**What the task asks:**
Every line of the entries below that includes "Privacy" belongs in the answer, copied as written.

**Data section:**
● ● ● ● ● ● ●

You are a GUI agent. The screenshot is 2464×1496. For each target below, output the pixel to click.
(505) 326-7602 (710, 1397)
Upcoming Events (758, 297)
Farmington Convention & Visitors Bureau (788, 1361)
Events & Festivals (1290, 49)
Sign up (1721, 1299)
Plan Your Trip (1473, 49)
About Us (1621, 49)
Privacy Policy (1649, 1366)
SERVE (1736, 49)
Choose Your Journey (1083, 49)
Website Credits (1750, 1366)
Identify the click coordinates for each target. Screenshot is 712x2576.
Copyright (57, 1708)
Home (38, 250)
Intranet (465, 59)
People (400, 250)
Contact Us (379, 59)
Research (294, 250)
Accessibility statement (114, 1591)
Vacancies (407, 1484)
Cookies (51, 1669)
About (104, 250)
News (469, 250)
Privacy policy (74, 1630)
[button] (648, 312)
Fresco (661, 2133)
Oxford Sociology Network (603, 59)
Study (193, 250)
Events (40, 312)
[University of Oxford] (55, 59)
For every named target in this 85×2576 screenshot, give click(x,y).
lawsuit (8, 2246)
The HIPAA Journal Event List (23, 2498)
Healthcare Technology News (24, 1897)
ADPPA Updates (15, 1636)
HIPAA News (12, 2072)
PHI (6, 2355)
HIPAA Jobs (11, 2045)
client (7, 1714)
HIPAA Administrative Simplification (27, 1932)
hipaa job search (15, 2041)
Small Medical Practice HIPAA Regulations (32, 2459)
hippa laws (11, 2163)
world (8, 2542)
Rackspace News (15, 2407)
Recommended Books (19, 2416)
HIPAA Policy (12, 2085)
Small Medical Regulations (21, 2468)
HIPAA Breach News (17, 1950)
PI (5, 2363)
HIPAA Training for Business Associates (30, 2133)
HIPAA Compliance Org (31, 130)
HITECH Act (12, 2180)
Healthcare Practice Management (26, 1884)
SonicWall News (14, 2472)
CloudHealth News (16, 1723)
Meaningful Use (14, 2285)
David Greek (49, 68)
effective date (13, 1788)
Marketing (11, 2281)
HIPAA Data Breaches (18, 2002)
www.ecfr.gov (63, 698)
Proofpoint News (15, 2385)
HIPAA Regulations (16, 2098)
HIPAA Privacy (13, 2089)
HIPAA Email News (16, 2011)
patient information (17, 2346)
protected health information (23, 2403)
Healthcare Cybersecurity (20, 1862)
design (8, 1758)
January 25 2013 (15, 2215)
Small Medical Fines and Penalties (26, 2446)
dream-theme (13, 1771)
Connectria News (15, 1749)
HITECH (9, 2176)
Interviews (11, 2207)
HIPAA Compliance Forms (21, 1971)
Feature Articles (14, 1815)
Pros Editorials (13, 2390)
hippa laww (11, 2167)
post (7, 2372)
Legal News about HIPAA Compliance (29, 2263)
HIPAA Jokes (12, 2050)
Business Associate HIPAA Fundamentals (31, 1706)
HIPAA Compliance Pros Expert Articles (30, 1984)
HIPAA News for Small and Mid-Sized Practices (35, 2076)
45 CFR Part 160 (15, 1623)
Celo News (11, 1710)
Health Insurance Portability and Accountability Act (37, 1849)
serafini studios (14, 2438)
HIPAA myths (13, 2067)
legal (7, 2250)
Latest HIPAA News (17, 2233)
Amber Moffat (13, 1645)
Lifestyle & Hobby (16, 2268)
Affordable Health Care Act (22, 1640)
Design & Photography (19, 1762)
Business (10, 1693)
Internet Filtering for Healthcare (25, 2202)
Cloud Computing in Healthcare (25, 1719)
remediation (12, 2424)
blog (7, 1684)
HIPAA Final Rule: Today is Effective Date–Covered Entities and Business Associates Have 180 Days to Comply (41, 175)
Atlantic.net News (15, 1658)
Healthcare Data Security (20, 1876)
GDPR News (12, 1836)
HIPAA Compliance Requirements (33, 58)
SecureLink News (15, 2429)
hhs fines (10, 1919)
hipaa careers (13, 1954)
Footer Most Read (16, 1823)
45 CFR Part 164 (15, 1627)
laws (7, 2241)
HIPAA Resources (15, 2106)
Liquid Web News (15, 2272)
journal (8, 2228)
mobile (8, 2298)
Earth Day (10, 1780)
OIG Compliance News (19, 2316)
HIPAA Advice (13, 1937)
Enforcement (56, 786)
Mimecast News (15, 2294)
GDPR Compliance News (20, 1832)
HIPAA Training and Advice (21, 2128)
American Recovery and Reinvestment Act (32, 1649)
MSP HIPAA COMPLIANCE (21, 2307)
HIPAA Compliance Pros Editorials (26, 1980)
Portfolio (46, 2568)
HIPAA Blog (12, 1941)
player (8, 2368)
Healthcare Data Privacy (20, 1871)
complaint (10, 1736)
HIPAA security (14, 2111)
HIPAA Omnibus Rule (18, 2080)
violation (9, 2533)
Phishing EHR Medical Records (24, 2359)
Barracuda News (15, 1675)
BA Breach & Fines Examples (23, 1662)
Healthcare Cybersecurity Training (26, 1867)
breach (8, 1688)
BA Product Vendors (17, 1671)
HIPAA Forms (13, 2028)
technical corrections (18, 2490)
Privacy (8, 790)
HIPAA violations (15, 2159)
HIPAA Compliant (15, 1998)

● ● ● ● ● ● ●

**Reply to the task:**
Privacy Policy (1649, 1366)
Privacy policy (74, 1630)
HIPAA Privacy (13, 2089)
Healthcare Data Privacy (20, 1871)
Privacy (8, 790)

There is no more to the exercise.